Print the listing below word for word, but drop any pictures it contains.

────────────────────

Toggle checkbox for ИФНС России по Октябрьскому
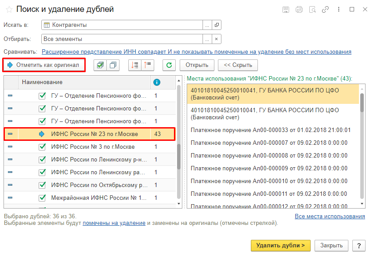The image size is (373, 257). [42, 185]
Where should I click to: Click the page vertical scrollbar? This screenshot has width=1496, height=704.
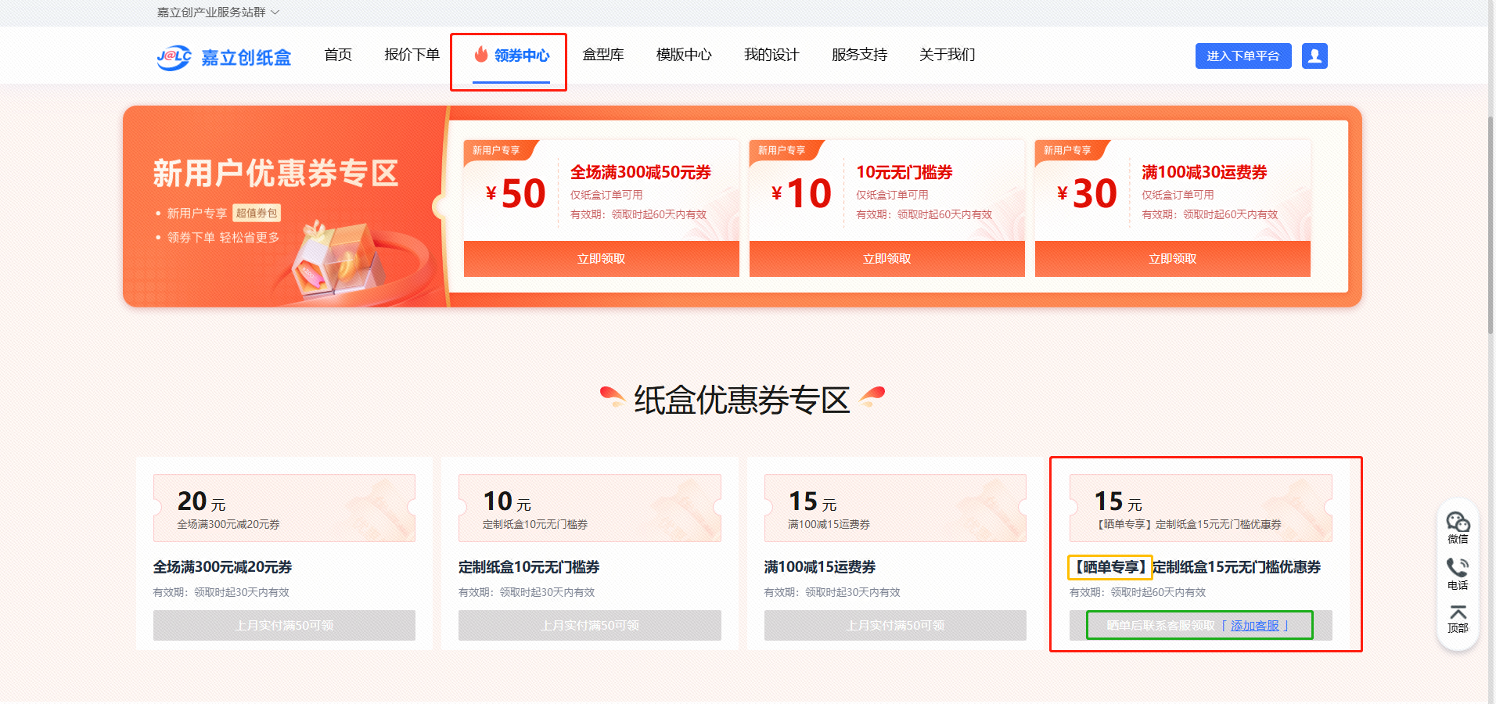(1491, 225)
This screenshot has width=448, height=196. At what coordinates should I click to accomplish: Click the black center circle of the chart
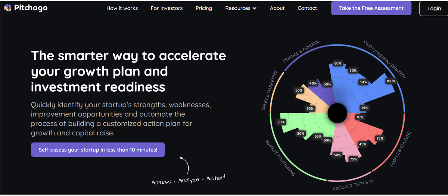(337, 113)
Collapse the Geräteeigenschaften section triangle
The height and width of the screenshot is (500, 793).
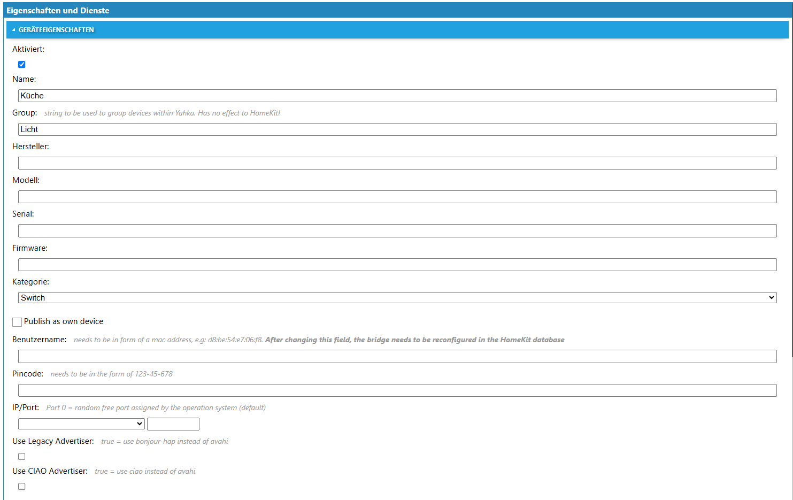coord(13,30)
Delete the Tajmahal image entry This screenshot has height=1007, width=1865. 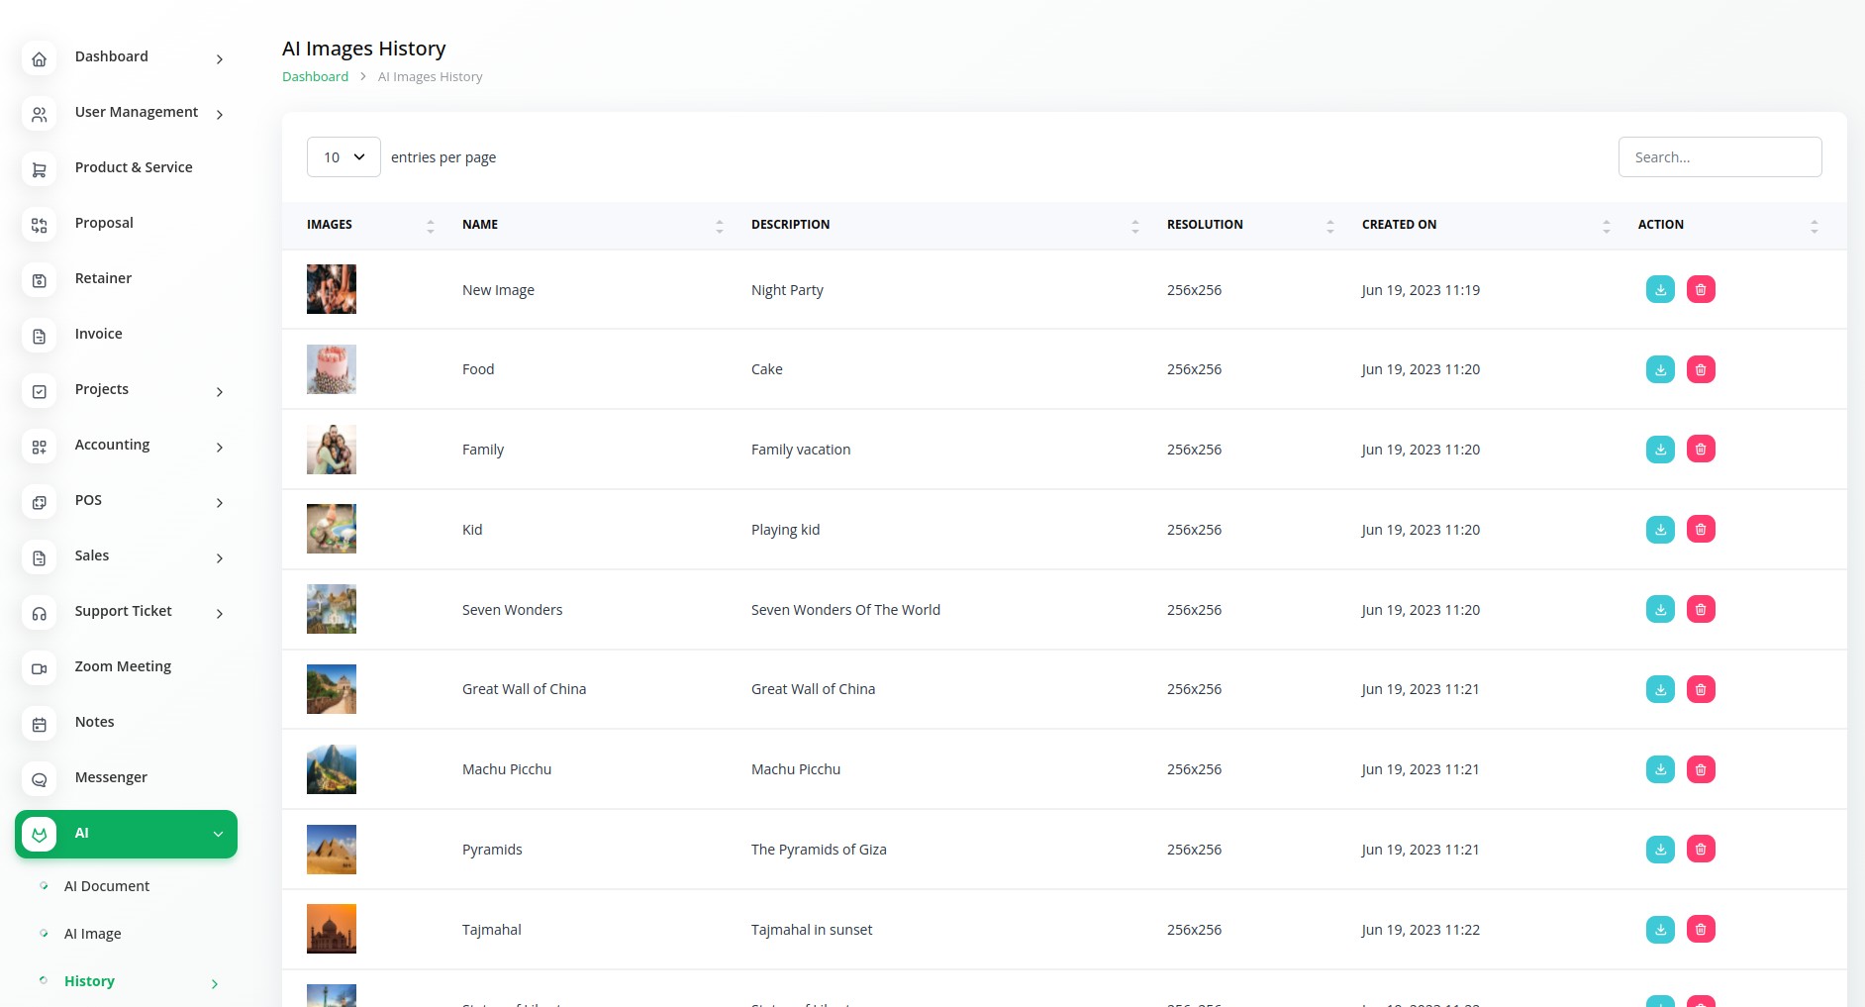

────────────────────

◆ **Exercise response**:
Toggle checkbox for ИФНС России по Октябрьскому
The image size is (373, 257). [42, 185]
Where should I click to: Click the page vertical scrollbar? This screenshot has width=1496, height=704.
(1491, 225)
This screenshot has width=448, height=196. At what coordinates should I click to accomplish: Click the black center circle of the chart
(337, 113)
Collapse the Geräteeigenschaften section triangle
The height and width of the screenshot is (500, 793).
coord(13,30)
Delete the Tajmahal image entry This screenshot has height=1007, width=1865. 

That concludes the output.